Please return every line of the records below that contains the word "grid".

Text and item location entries

***

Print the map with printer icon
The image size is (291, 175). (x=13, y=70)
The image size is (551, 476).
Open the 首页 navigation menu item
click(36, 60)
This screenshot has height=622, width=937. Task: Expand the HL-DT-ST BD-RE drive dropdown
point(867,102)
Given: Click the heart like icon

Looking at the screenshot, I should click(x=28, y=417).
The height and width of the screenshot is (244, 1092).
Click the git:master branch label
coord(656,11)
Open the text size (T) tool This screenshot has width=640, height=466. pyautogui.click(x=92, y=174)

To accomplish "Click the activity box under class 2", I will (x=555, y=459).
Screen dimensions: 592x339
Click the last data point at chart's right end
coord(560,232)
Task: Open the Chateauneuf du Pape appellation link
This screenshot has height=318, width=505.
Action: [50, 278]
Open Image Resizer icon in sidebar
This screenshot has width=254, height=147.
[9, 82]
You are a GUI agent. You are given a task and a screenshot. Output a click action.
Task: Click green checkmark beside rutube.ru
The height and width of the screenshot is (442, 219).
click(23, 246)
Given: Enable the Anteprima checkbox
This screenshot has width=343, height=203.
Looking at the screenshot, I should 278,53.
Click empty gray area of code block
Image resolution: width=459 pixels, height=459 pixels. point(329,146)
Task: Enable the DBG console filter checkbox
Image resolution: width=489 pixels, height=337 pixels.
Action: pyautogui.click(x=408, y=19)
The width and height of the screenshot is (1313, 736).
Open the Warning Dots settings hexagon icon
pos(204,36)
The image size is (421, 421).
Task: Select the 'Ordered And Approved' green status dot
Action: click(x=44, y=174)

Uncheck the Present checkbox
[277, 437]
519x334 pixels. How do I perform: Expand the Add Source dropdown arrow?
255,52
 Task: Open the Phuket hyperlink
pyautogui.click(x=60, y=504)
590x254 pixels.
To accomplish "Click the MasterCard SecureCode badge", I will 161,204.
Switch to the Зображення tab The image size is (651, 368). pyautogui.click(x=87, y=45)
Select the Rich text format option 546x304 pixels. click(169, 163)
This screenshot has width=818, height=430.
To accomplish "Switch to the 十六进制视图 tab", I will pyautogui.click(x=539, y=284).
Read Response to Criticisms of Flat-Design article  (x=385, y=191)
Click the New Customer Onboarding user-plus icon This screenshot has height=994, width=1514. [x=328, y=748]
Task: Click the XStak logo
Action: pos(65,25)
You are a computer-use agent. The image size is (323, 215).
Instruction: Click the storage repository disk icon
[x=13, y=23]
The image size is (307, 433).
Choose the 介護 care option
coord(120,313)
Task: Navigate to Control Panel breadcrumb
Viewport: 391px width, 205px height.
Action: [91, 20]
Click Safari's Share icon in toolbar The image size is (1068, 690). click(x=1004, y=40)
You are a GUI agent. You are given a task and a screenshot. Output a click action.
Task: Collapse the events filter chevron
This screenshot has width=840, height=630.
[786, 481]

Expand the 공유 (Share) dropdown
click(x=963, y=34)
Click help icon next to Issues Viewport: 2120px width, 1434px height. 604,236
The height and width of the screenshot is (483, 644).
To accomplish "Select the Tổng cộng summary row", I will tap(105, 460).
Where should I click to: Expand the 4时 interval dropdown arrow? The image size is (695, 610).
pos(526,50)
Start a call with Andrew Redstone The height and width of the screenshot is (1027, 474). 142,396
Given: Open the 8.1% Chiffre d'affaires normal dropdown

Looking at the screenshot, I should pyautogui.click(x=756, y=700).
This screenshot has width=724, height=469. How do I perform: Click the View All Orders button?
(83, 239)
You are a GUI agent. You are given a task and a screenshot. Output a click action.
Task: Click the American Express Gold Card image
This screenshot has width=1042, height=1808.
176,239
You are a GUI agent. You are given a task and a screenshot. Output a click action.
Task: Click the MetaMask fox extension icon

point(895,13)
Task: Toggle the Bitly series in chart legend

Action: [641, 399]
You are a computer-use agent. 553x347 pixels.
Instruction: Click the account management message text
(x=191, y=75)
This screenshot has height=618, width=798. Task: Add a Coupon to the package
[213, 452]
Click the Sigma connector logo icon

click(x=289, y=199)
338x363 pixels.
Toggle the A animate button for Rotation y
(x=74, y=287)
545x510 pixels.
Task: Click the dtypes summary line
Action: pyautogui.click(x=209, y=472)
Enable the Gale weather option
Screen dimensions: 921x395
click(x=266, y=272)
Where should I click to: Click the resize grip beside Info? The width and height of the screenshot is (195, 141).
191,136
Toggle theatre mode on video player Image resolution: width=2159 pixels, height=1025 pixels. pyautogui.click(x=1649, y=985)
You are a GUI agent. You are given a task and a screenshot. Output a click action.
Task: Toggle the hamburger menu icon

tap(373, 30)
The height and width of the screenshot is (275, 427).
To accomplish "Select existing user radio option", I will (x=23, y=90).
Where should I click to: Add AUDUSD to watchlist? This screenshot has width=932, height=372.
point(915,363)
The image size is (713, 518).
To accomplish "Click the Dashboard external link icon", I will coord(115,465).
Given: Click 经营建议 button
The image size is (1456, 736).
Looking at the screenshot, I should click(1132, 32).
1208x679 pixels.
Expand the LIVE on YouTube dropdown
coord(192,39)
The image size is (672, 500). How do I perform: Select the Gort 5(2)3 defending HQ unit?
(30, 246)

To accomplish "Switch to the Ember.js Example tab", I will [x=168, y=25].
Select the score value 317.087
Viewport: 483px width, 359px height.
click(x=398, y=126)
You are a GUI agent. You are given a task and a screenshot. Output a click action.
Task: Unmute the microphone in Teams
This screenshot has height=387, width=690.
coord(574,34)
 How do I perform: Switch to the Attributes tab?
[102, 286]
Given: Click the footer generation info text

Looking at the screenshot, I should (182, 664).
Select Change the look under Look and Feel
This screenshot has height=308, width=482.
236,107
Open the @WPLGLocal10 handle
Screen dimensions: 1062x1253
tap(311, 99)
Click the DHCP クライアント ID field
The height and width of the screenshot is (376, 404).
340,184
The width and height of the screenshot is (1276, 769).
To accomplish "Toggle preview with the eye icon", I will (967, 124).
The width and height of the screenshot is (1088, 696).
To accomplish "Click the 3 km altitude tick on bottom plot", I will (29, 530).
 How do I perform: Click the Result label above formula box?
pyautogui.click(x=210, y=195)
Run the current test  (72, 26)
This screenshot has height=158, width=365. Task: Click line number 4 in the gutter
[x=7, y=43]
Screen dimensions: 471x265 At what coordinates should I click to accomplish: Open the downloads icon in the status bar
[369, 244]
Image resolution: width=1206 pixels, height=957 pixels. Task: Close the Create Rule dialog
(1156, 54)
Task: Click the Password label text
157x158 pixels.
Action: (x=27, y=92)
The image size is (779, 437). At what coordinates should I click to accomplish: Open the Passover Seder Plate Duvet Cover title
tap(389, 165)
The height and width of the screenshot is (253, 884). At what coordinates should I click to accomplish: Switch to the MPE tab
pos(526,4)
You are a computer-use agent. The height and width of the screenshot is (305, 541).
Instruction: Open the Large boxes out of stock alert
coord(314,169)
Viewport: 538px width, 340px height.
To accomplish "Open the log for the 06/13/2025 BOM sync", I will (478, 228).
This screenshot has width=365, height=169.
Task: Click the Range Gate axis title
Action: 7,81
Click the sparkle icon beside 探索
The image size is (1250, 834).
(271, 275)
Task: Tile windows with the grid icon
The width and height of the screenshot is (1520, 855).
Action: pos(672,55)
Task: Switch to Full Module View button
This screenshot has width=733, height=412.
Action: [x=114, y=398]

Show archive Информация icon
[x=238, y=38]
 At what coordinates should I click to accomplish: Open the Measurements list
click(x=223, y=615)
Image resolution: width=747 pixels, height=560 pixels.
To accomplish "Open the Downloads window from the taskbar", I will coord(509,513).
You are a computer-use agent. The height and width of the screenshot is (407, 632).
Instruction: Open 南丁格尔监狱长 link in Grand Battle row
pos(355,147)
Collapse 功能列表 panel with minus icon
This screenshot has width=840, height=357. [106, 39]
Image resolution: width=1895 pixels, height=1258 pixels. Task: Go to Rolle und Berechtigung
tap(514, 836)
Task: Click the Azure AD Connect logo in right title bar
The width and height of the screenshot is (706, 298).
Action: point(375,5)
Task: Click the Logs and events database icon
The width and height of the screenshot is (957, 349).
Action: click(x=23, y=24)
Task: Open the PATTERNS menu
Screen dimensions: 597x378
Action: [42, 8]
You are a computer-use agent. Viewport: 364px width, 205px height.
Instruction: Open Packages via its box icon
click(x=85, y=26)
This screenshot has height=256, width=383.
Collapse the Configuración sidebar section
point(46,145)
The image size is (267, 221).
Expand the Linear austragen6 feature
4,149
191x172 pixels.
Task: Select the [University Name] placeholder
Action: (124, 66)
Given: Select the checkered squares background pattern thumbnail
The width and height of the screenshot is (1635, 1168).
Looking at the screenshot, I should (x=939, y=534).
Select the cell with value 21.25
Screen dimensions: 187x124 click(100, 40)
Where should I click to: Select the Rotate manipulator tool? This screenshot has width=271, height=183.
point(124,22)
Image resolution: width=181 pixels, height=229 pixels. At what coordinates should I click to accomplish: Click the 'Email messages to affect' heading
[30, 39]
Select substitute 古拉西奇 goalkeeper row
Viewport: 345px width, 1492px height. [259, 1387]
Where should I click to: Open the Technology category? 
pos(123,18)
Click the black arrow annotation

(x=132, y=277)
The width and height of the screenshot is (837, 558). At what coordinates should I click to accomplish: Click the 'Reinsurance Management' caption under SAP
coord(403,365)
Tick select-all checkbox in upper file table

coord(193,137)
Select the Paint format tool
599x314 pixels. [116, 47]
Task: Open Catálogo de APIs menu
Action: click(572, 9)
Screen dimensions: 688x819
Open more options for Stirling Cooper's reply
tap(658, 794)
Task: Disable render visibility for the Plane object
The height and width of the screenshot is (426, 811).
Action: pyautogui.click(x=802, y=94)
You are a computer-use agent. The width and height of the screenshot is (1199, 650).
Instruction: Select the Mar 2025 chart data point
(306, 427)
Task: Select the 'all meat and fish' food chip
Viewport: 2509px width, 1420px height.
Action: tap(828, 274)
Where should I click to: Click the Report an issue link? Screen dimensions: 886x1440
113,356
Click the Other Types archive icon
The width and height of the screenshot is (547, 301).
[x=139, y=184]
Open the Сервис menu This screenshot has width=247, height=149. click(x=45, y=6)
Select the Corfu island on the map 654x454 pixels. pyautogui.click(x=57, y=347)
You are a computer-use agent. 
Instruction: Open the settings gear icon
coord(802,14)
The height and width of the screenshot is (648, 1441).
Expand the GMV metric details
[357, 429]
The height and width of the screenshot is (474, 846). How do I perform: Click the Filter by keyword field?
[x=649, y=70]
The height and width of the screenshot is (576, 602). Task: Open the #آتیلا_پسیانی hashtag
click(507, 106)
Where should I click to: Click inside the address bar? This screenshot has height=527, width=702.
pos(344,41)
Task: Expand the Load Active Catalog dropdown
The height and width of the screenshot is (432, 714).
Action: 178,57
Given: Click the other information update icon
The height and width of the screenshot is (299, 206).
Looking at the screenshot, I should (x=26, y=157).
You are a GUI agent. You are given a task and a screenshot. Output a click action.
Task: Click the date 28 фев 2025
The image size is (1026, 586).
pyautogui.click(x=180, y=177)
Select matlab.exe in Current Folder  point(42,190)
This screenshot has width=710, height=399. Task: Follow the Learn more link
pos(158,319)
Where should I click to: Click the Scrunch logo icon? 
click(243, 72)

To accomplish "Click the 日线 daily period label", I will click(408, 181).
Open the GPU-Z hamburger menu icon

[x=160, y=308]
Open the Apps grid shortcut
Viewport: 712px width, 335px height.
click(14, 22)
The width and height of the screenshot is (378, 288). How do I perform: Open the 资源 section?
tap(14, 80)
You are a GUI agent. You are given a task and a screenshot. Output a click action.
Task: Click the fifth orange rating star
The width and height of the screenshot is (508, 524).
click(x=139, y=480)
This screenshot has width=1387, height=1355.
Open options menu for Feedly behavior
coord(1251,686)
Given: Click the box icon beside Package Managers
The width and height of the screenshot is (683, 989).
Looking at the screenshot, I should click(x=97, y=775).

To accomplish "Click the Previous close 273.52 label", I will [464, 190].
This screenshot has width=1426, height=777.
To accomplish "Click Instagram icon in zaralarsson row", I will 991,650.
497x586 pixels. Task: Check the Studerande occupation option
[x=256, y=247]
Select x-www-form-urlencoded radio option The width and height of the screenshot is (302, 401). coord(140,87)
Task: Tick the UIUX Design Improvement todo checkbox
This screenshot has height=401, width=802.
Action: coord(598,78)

***

▸ Task solution:
Task: Tile windows with the grid icon
Open the Apps grid shortcut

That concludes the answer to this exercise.